PROVIDED DATA:
»»

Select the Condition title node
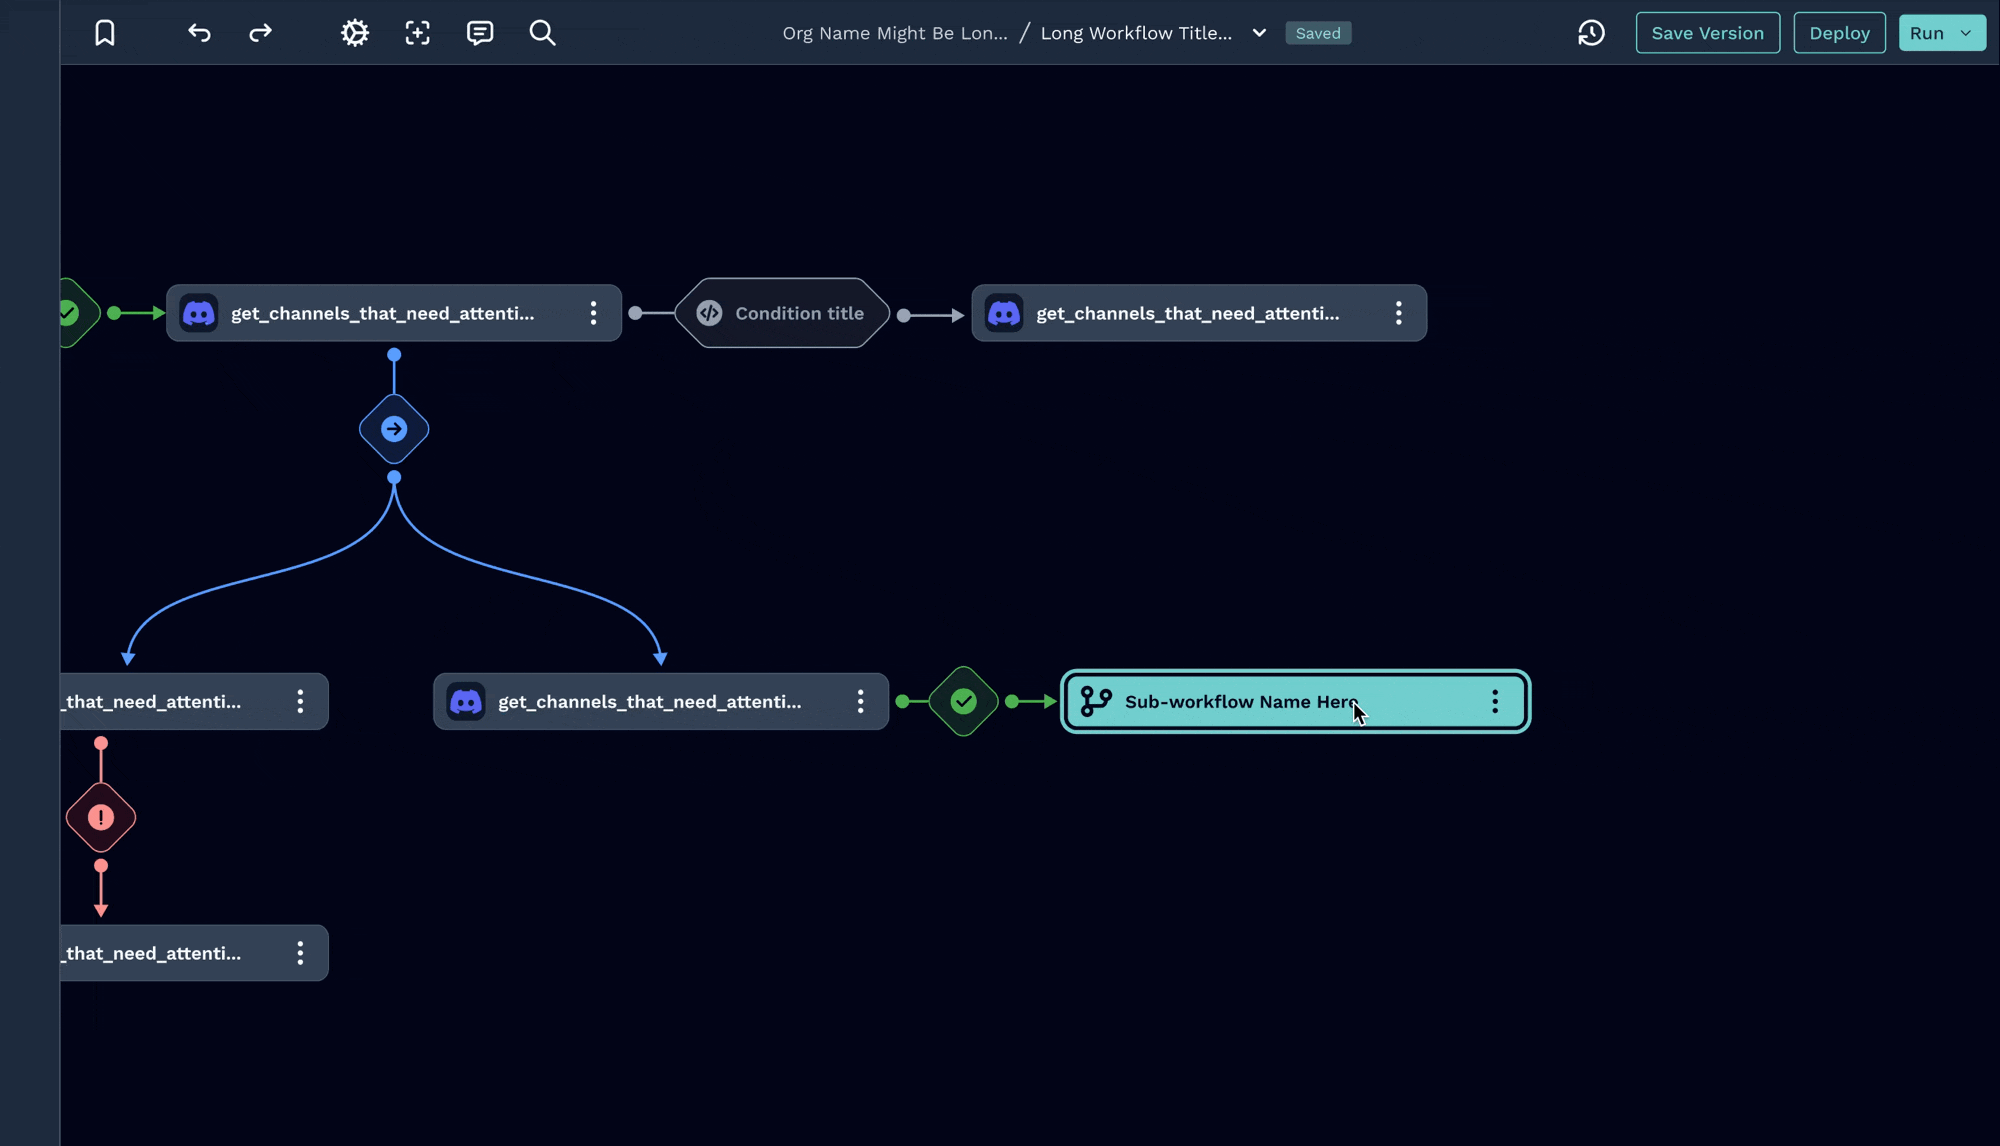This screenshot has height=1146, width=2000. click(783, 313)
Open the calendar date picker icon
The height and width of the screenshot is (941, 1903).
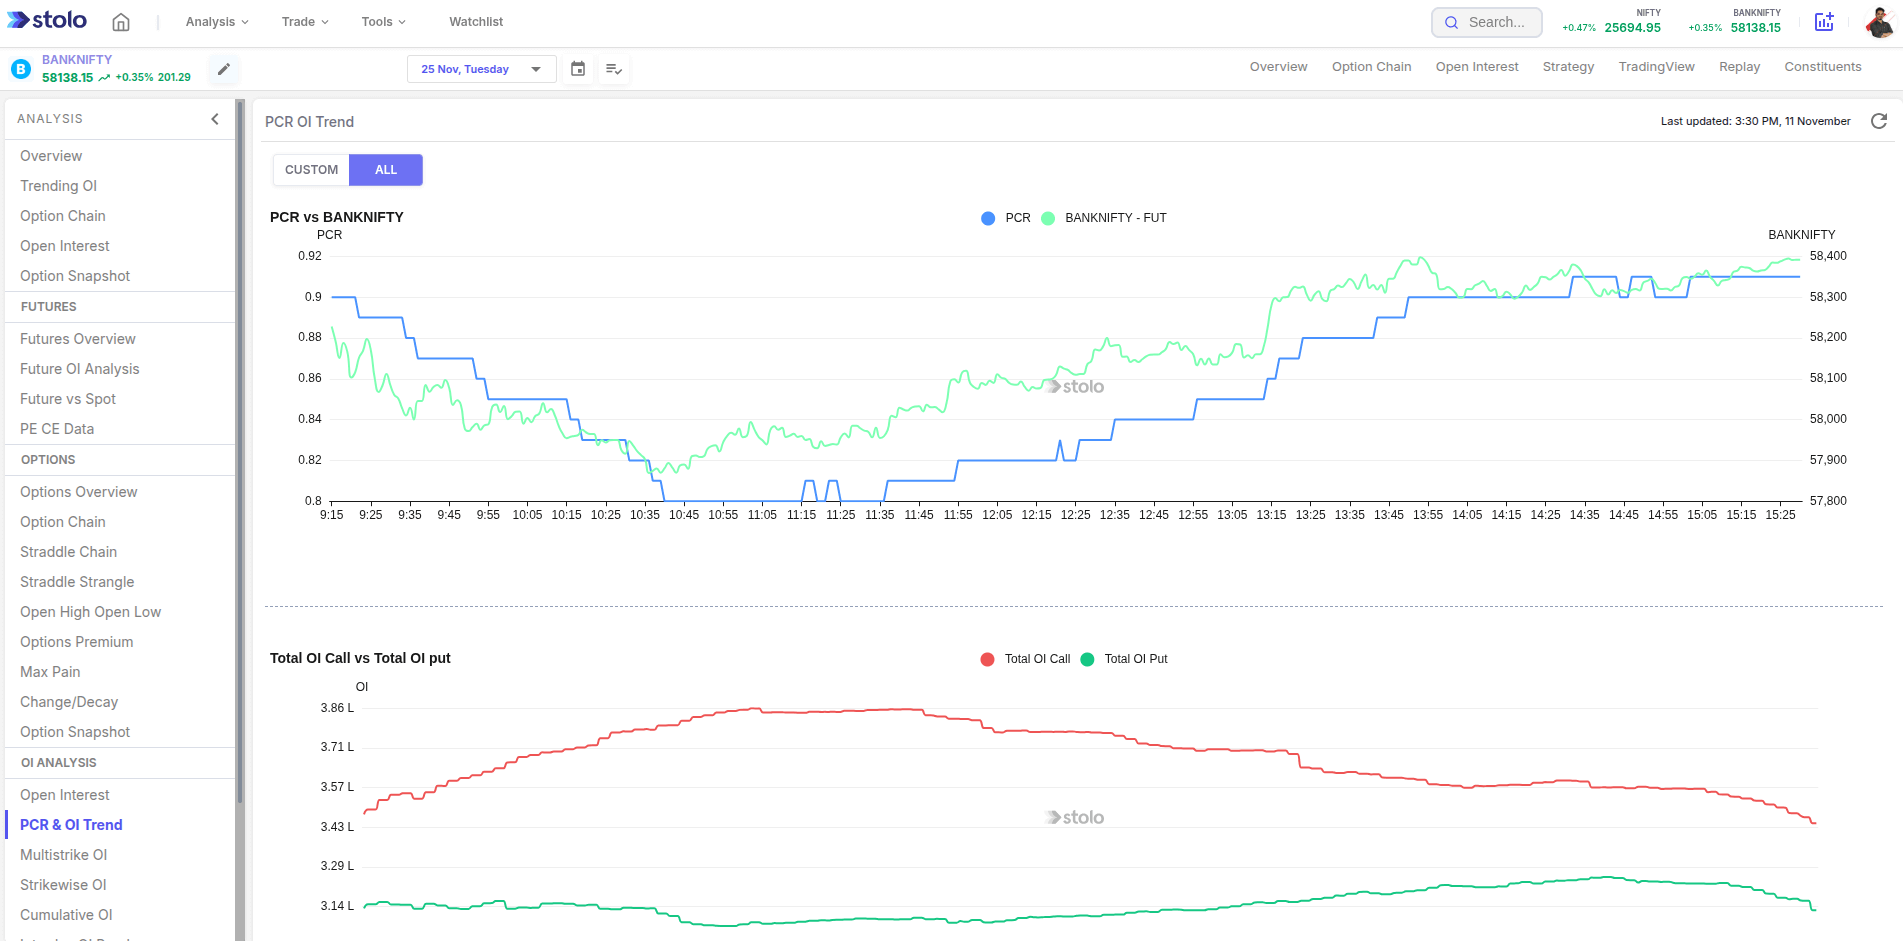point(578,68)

««

TASK GOAL: Every entry above should come back exactly as written, except for its pictures.

RESPONSE AREA:
Select the Condition title node
This screenshot has height=1146, width=2000. click(783, 313)
Open the calendar date picker icon
The height and width of the screenshot is (941, 1903).
point(578,68)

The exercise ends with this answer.